TO Q. CORNIFICIUS (IN SYRIA)
ROME (OCTOBER)
I will answer the end part of your last letter first—for I have noticed that that is what you great orators occasionally do. You express disappointment at not getting letters from me; whereas I never fail to send one whenever I am informed by your family that somebody is going to you. I think I gather from your letter that you are not likely to take any step rashly, nor to decide on any plan before you know in what direction that fellow Caecilius Bassus 1 is likely to break out. That is what I had hoped, for I felt confidence in your wisdom, and now your very welcome letter makes me quite secure. And I beg you as a special favour that you will, as often as you can, make it possible for me to know what you are doing, what is being done, and also what you intend to do. Although I felt much distressed at your leaving me, I consoled myself at the time by thinking that you were going to a scene of the most profound tranquillity, and were leaving the cloud of serious troubles overhanging us. In both cases the actual truth has been the reverse. Where you are a war has broken out: with us there has followed a period of peace. Yet, after all, it is a peace in which, had you been here, there would have been many things that would not have pleased you, things in fact which do not please Caesar himself. In truth, this is always among the results of civil wars—that it is not only what the victor wishes that is done: concessions have also to be made to those by whose aid the victory was won. For my part, I have become so hardened that at our friend Caesar's games I saw T. Plancus 2 and listened to the poems of Laberius and Publilius 3 with the utmost sangfroid There is nothing I feel the lack of so much as of some one with whom to laugh at these things in a confidential and philosophic spirit. You will be the man, if you will only come as soon as possible. That you should do so I think is important to yourself as well as to me.
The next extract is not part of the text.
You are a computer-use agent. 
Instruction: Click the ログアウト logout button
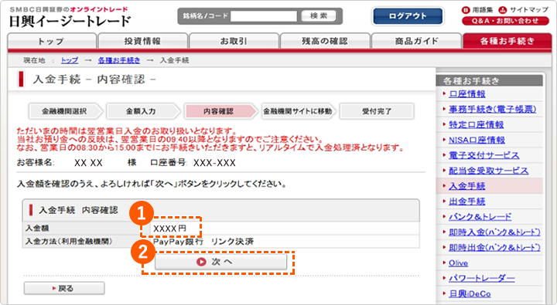tap(408, 16)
1 Q Caecilius Bassus (quaestor B.C. 59) fought on Pompey's side at Pharsalia, whence he escaped to Tyre. He managed to win over some of the army of the propraetor of Syria, Sext. Iulius Caesar; and, taking advantage of rumours in B.C. 46 of Caesar being defeated in Africa, he caused Sext. Iulius to be assassinated and took over the government of Syria. He fortified Apamea, and there repulsed Antistius Vetus and Statius Murcus, who were successively sent against him, and had dealings with the Parthians. Though Murcus was reinforced by Crispus, governor of Bithynia, Bassus held out till Cassius arrived in B.C. 43, to whom he surrendered and was allowed to go away unharmed.

2 T. Munatius Plancus Bursa, tribune in B.C. 52. An adherent of Publius Clodius, and principally responsible for the burning of the Curia when Clodius's body was burnt. He had been condemed for vis, and seeing him at the games Cicero knew that he had been recalled by Caesar. See vol. i., p. 365.

3 Decimus Laberius and Publilius Syrus were writers of minies (vol. i., p. 345; ad Att. 14.2). It is said that Caesar, who employed them in these games, taunted Laberius with being surpassed by the improvisations of the foreigner Syrus. A number of sententiae or sententious verses are extant under the name of Syrus, and a fragment of his on luxury is preserved by Petronius Arbiter, § 55. Laberius died at Puteoli in B.C. 43. They doubtless on this occasion introduced flatteries of Caesar.